- [Task item]:
From the entries below, print exactly the span beginning with the line holding "The width and" and ending with the line holding "Click the trophy icon for Assassin's Creed II", endpoints included, and skip any pictures.

- [The data]:
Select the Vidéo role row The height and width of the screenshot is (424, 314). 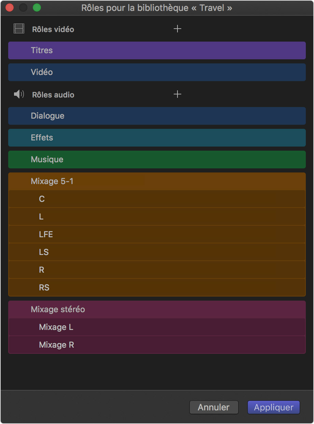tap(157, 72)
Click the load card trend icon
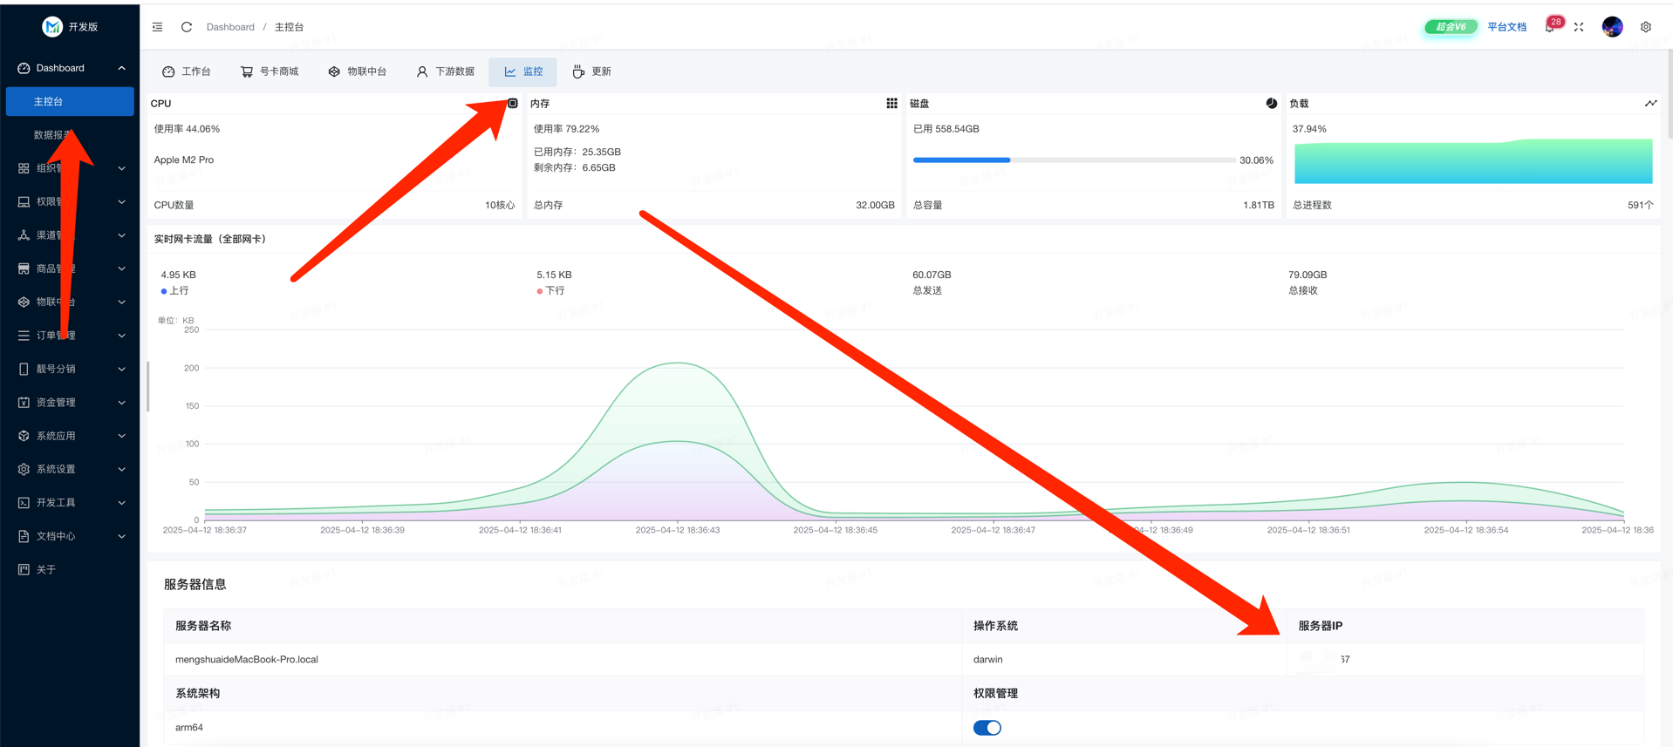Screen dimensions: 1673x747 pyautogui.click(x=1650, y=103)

--

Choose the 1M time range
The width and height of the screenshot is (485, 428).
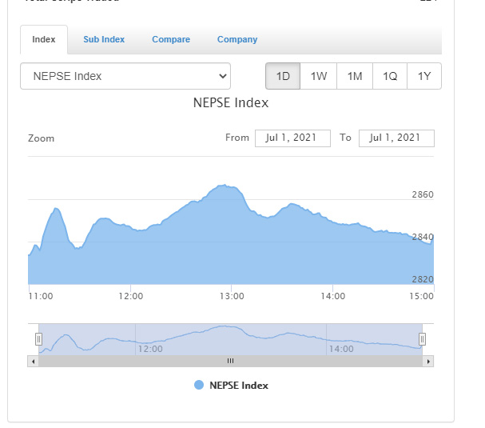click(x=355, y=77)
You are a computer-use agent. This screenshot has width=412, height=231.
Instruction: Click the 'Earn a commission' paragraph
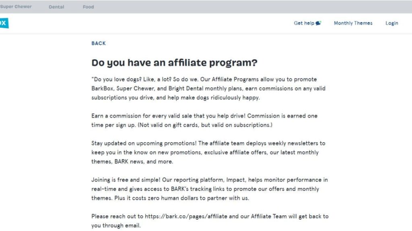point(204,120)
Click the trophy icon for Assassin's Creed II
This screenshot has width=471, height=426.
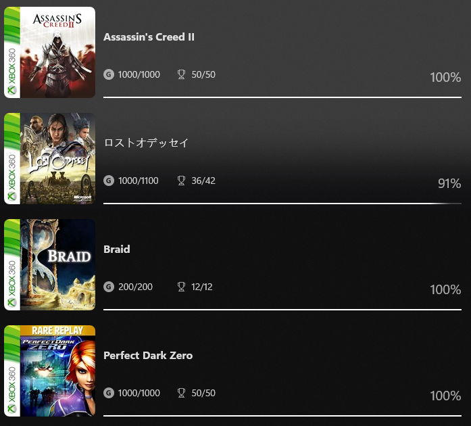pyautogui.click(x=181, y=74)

- [Result]:
The width and height of the screenshot is (485, 428).
click(x=355, y=77)
You are a computer-use agent. This screenshot has width=412, height=231.
Instruction: Click the 'Earn a commission' paragraph
point(204,120)
Click the trophy icon for Assassin's Creed II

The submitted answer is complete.